Again, mostly reports of domestic violence. This time they often involve stabbing and knives, words that we've already seem are high triggers for a report to be marked as aggravated.

punch_df = df[df.DO_NARRATIVE.str.contains("KNIF")]

print("Predicted")
print(punch_df.prediction.value_counts(normalize=True))

print("Actual")
print((punch_df.serious | punch_df.downgraded).value_counts(normalize=True))

Predicted
1    0.809238
0    0.190762
Name: prediction, dtype: float64
Actual
1    0.863279
0    0.136721
dtype: float64

Oddly, though, it looks like the classifier tends to under-report stabbings, not over-report. Although 86% of reports involving the word "STAB" are marked as aggravated, the classifier only marks them as serious 81% of the time.

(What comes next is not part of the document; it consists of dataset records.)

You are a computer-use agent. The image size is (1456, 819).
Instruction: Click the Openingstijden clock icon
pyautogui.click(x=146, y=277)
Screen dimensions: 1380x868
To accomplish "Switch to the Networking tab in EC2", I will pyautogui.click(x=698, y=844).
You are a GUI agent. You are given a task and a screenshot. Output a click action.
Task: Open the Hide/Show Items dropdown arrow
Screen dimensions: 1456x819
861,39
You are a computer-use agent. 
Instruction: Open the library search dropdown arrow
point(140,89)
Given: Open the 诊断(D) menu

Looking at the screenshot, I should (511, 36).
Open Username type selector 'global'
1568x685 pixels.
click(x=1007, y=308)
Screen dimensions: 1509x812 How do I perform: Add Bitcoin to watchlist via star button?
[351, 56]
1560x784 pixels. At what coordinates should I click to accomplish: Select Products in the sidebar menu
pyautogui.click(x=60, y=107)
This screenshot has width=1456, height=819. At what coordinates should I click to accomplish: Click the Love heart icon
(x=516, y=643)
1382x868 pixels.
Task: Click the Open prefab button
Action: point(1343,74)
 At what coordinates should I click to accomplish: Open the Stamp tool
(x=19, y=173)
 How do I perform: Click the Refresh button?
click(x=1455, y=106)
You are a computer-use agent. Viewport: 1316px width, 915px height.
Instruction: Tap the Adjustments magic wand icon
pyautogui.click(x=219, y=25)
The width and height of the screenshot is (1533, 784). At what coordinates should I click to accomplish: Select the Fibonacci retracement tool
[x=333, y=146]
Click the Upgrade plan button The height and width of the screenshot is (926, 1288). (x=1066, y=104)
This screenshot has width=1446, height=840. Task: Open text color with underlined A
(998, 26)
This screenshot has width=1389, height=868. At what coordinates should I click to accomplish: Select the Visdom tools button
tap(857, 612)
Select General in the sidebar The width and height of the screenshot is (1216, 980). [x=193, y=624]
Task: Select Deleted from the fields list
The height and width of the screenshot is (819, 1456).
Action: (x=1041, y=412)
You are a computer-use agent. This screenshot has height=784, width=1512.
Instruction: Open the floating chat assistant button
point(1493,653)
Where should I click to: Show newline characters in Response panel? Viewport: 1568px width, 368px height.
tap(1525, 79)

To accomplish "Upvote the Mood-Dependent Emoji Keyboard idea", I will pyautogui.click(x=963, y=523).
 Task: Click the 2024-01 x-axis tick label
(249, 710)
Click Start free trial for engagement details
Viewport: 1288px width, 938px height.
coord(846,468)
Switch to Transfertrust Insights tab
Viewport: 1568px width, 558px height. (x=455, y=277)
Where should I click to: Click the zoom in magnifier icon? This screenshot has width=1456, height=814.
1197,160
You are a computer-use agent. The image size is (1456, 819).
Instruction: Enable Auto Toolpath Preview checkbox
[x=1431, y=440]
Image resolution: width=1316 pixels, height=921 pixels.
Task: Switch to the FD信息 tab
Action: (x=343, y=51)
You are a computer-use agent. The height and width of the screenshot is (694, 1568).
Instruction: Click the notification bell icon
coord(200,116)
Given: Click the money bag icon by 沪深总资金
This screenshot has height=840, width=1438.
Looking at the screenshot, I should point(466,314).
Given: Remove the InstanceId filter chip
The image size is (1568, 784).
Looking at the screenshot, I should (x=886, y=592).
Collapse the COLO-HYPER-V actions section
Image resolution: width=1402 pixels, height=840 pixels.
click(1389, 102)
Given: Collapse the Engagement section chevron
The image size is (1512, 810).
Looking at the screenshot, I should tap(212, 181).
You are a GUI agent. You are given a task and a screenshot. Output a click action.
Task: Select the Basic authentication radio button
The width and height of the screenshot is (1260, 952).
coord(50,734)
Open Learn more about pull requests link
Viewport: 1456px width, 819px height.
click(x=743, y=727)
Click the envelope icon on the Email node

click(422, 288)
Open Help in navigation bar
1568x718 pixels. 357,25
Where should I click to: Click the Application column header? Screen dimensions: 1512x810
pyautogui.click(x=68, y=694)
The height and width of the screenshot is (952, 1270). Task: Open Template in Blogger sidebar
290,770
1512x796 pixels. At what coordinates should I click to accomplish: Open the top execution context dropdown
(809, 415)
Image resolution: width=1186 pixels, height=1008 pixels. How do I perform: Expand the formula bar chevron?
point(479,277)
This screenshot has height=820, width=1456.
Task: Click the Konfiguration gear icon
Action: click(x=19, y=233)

It appears that domestic abuse cases might be an especially problematic topic in terms of classification, with more going into the situation than just a clear-cut definition of assault categories.

Review#

We reproduced an ersatz version of a Los Angeles Times piece where they uncovered serious assaults that had been downgraded by the LAPD to simple assault. We don't have access to the original classifications, so we used a dataset of assaults between 2008 and 2012 and downgraded a random 15% of the serious assaults.

Using text analysis, we first analyzed the words used in a description of assault - less common words were given more weight, and incredibly common words were left out altogether. Using these results, we then created a classifier, teaching the classifier which words were associated with simple assault compared to aggravated assault.

Finally, we used the classifier to predict whether each assault was aggravated or simple assault. If a crime was predicted as serious but marked as non-serious, it needed to be examined as a possible downgrade. Our algorithm correctly pointed out around 65% of the randomly downgraded crimes.

Discussion topics#

Our algorithm had 88% accuracy overall, but only 65% in detecting downgraded crimes. What's the difference here? How important is one score compared to the other?
We only hit around 65% accuracy in finding downgraded crimes. Is this a useful score? How does it compare to random guessing, or going one-by-one through the crimes marked as non-serious?
What techniques could we have used to find downgraded crimes if we didn't use machine learning?
Is there a difference between looking at the prediction - the 0 or 1 - and looking at the output of decision_function?
What happens if our algorithm errs on the side of calling non-serious crimes serious crimes? What if it errs on the side of calling serious crimes non-serious crimes?
If we want to find more downgraded cases (but do more work), we'll want to err on the side of examining more potentially-serious cases. Is there a better method than picking random cases?
One of our first steps was to eliminate all crimes that weren't assaults. How do you think this helped or hindered our analysis?
Why did we use LinearSVC instead of another classifier such as LogisticRegression, RandomForest or Naive Bayes (MultinomialNB)? Why might we try or not try those?
You don't work for the LAPD, so you can only be so sure what should and shouldn't be a serious crime. What can you do to help feel confident that a case should be one or the other, or that our algorithm is working as promised?
In this case, we randomly picked serious crimes to downgrade. Would it be easier or more difficult if the LAPD was systematically downgrading certain types of serious crimes? Can you think of a way to around that sort of trickery?
Many people say you need to release your data and analysis in order to have people trust what you've done. With something like this dataset, however, you're dealing with real things that happened to real people, many of whom would probably prefer to keep these things private. Is that a reasonable expectation? If it is, what can be done to bridge the gap between releasing all of the original data and keeping our process secret?